Assigned task:
Each record must be repeated exactly. None may be dropped.

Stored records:
::::::::::
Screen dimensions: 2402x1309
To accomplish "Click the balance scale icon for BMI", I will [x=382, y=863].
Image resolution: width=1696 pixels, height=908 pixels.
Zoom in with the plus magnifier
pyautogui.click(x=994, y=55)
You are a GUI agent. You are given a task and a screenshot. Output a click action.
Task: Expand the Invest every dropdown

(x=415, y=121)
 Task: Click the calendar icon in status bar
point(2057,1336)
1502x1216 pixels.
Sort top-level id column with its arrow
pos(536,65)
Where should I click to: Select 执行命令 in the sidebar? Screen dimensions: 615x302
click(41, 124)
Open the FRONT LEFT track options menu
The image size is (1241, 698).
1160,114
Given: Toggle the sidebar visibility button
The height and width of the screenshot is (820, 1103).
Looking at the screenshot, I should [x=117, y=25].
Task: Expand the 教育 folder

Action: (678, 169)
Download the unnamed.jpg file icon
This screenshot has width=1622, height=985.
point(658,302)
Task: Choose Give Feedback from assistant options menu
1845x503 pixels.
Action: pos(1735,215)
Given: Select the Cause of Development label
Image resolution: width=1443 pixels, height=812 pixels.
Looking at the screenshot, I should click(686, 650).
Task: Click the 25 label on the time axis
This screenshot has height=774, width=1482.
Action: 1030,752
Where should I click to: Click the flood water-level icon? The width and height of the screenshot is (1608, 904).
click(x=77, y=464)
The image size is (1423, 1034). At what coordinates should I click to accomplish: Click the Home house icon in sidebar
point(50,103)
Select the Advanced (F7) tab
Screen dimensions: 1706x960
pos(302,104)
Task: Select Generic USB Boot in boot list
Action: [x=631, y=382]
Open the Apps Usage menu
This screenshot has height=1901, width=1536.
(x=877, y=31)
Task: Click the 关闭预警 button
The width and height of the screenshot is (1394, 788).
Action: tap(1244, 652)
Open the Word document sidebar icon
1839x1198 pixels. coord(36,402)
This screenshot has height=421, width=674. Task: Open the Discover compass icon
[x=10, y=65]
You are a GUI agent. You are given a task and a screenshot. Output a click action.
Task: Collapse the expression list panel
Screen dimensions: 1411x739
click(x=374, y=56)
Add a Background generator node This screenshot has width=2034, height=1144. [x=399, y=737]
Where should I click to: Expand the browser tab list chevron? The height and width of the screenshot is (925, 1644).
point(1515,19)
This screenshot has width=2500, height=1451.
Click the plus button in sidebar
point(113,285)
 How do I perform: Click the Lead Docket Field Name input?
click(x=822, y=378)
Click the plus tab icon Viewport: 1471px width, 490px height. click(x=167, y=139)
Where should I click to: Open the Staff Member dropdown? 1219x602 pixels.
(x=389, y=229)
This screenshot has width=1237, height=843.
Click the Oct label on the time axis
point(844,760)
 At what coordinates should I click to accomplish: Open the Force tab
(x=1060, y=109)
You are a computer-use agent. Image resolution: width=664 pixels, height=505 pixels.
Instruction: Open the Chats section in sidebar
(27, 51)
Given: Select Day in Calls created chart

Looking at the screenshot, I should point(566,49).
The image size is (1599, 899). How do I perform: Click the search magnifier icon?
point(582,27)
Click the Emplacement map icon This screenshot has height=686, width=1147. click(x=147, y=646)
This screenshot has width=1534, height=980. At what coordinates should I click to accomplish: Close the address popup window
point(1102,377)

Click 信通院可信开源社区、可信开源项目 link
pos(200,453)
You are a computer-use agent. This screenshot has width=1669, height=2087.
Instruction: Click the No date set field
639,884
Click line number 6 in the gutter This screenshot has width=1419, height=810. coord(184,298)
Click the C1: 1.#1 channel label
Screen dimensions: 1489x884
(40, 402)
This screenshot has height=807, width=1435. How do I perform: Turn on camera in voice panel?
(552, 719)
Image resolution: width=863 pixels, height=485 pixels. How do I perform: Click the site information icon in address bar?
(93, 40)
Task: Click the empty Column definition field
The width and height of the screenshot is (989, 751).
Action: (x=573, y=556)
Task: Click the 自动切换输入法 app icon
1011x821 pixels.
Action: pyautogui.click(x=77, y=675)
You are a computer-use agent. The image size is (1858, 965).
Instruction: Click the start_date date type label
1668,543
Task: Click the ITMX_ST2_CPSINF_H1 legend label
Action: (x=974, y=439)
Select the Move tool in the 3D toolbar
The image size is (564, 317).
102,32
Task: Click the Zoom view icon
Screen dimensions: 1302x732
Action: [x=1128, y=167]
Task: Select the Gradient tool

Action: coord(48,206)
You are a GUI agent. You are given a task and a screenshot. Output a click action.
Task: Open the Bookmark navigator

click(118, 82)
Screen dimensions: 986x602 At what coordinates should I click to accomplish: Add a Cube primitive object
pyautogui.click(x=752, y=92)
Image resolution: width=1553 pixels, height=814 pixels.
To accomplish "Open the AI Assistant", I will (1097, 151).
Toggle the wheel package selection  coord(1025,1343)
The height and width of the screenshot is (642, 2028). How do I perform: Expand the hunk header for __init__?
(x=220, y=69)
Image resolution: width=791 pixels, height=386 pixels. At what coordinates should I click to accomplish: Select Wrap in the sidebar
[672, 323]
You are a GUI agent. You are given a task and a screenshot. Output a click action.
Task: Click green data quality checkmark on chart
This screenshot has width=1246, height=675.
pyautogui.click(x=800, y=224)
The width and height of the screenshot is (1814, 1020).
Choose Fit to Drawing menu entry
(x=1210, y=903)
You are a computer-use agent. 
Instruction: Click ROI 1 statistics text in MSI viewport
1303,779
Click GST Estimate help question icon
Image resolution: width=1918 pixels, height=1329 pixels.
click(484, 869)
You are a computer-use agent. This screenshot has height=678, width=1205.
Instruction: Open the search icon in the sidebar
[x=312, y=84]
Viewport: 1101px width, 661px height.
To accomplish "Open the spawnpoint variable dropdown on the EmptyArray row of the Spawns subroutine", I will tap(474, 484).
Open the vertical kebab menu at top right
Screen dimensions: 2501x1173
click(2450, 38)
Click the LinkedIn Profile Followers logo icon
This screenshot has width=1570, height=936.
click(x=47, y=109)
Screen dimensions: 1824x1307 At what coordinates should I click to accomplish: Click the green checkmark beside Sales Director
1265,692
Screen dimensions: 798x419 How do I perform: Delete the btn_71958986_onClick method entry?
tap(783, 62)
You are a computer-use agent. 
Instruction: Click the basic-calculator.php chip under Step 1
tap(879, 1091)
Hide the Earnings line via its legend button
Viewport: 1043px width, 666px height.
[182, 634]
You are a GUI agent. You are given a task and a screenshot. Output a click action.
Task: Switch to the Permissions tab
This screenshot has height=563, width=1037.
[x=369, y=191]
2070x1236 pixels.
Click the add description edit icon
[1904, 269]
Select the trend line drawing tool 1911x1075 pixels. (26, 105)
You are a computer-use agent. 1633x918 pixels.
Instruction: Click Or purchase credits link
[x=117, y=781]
::::::::::
Answer to the problem:
Screen dimensions: 2402x1309
To accomplish "Click the balance scale icon for BMI", I will [x=382, y=863].
Image resolution: width=1696 pixels, height=908 pixels.
Zoom in with the plus magnifier
pyautogui.click(x=994, y=55)
You are a GUI agent. You are given a task and a screenshot. Output a click action.
Task: Expand the Invest every dropdown

(x=415, y=121)
 Task: Click the calendar icon in status bar
point(2057,1336)
1502x1216 pixels.
Sort top-level id column with its arrow
pos(536,65)
Where should I click to: Select 执行命令 in the sidebar? Screen dimensions: 615x302
click(41, 124)
Open the FRONT LEFT track options menu
The image size is (1241, 698).
1160,114
Given: Toggle the sidebar visibility button
The height and width of the screenshot is (820, 1103).
Looking at the screenshot, I should [x=117, y=25].
Task: Expand the 教育 folder

Action: (678, 169)
Download the unnamed.jpg file icon
This screenshot has width=1622, height=985.
point(658,302)
Task: Choose Give Feedback from assistant options menu
1845x503 pixels.
Action: pos(1735,215)
Given: Select the Cause of Development label
Image resolution: width=1443 pixels, height=812 pixels.
Looking at the screenshot, I should click(686, 650).
Task: Click the 25 label on the time axis
This screenshot has height=774, width=1482.
Action: 1030,752
Where should I click to: Click the flood water-level icon? The width and height of the screenshot is (1608, 904).
click(x=77, y=464)
The image size is (1423, 1034). At what coordinates should I click to accomplish: Click the Home house icon in sidebar
point(50,103)
Select the Advanced (F7) tab
Screen dimensions: 1706x960
pos(302,104)
Task: Select Generic USB Boot in boot list
Action: [x=631, y=382]
Open the Apps Usage menu
This screenshot has height=1901, width=1536.
(x=877, y=31)
Task: Click the 关闭预警 button
The width and height of the screenshot is (1394, 788).
Action: tap(1244, 652)
Open the Word document sidebar icon
1839x1198 pixels. coord(36,402)
This screenshot has height=421, width=674. Task: Open the Discover compass icon
[x=10, y=65]
You are a GUI agent. You are given a task and a screenshot. Output a click action.
Task: Collapse the expression list panel
Screen dimensions: 1411x739
click(x=374, y=56)
Add a Background generator node This screenshot has width=2034, height=1144. [x=399, y=737]
Where should I click to: Expand the browser tab list chevron? The height and width of the screenshot is (925, 1644).
point(1515,19)
This screenshot has width=2500, height=1451.
Click the plus button in sidebar
point(113,285)
 How do I perform: Click the Lead Docket Field Name input?
click(x=822, y=378)
Click the plus tab icon Viewport: 1471px width, 490px height. click(x=167, y=139)
Where should I click to: Open the Staff Member dropdown? 1219x602 pixels.
(x=389, y=229)
This screenshot has width=1237, height=843.
Click the Oct label on the time axis
point(844,760)
 At what coordinates should I click to accomplish: Open the Force tab
(x=1060, y=109)
You are a computer-use agent. Image resolution: width=664 pixels, height=505 pixels.
Instruction: Open the Chats section in sidebar
(27, 51)
Given: Select Day in Calls created chart

Looking at the screenshot, I should point(566,49).
The image size is (1599, 899). How do I perform: Click the search magnifier icon?
point(582,27)
Click the Emplacement map icon This screenshot has height=686, width=1147. click(x=147, y=646)
This screenshot has width=1534, height=980. At what coordinates should I click to accomplish: Close the address popup window
point(1102,377)

Click 信通院可信开源社区、可信开源项目 link
pos(200,453)
You are a computer-use agent. This screenshot has width=1669, height=2087.
Instruction: Click the No date set field
639,884
Click line number 6 in the gutter This screenshot has width=1419, height=810. coord(184,298)
Click the C1: 1.#1 channel label
Screen dimensions: 1489x884
(40, 402)
This screenshot has height=807, width=1435. How do I perform: Turn on camera in voice panel?
(552, 719)
Image resolution: width=863 pixels, height=485 pixels. How do I perform: Click the site information icon in address bar?
(93, 40)
Task: Click the empty Column definition field
The width and height of the screenshot is (989, 751).
Action: (x=573, y=556)
Task: Click the 自动切换输入法 app icon
1011x821 pixels.
Action: pyautogui.click(x=77, y=675)
You are a computer-use agent. The image size is (1858, 965).
Instruction: Click the start_date date type label
1668,543
Task: Click the ITMX_ST2_CPSINF_H1 legend label
Action: (x=974, y=439)
Select the Move tool in the 3D toolbar
The image size is (564, 317).
102,32
Task: Click the Zoom view icon
Screen dimensions: 1302x732
Action: [x=1128, y=167]
Task: Select the Gradient tool

Action: coord(48,206)
You are a GUI agent. You are given a task and a screenshot. Output a click action.
Task: Open the Bookmark navigator

click(118, 82)
Screen dimensions: 986x602 At what coordinates should I click to accomplish: Add a Cube primitive object
pyautogui.click(x=752, y=92)
Image resolution: width=1553 pixels, height=814 pixels.
To accomplish "Open the AI Assistant", I will (1097, 151).
Toggle the wheel package selection  coord(1025,1343)
The height and width of the screenshot is (642, 2028). How do I perform: Expand the hunk header for __init__?
(x=220, y=69)
Image resolution: width=791 pixels, height=386 pixels. At what coordinates should I click to accomplish: Select Wrap in the sidebar
[672, 323]
You are a GUI agent. You are given a task and a screenshot. Output a click action.
Task: Click green data quality checkmark on chart
This screenshot has width=1246, height=675.
pyautogui.click(x=800, y=224)
The width and height of the screenshot is (1814, 1020).
Choose Fit to Drawing menu entry
(x=1210, y=903)
You are a computer-use agent. 
Instruction: Click ROI 1 statistics text in MSI viewport
1303,779
Click GST Estimate help question icon
Image resolution: width=1918 pixels, height=1329 pixels.
click(484, 869)
You are a computer-use agent. This screenshot has height=678, width=1205.
Instruction: Open the search icon in the sidebar
[x=312, y=84]
Viewport: 1101px width, 661px height.
To accomplish "Open the spawnpoint variable dropdown on the EmptyArray row of the Spawns subroutine", I will tap(474, 484).
Open the vertical kebab menu at top right
Screen dimensions: 2501x1173
click(2450, 38)
Click the LinkedIn Profile Followers logo icon
This screenshot has width=1570, height=936.
click(x=47, y=109)
Screen dimensions: 1824x1307 At what coordinates should I click to accomplish: Click the green checkmark beside Sales Director
1265,692
Screen dimensions: 798x419 How do I perform: Delete the btn_71958986_onClick method entry?
tap(783, 62)
You are a computer-use agent. 
Instruction: Click the basic-calculator.php chip under Step 1
tap(879, 1091)
Hide the Earnings line via its legend button
Viewport: 1043px width, 666px height.
[182, 634]
You are a GUI agent. You are given a task and a screenshot. Output a click action.
Task: Switch to the Permissions tab
This screenshot has height=563, width=1037.
[x=369, y=191]
2070x1236 pixels.
Click the add description edit icon
[1904, 269]
Select the trend line drawing tool 1911x1075 pixels. (26, 105)
You are a computer-use agent. 1633x918 pixels.
Instruction: Click Or purchase credits link
[x=117, y=781]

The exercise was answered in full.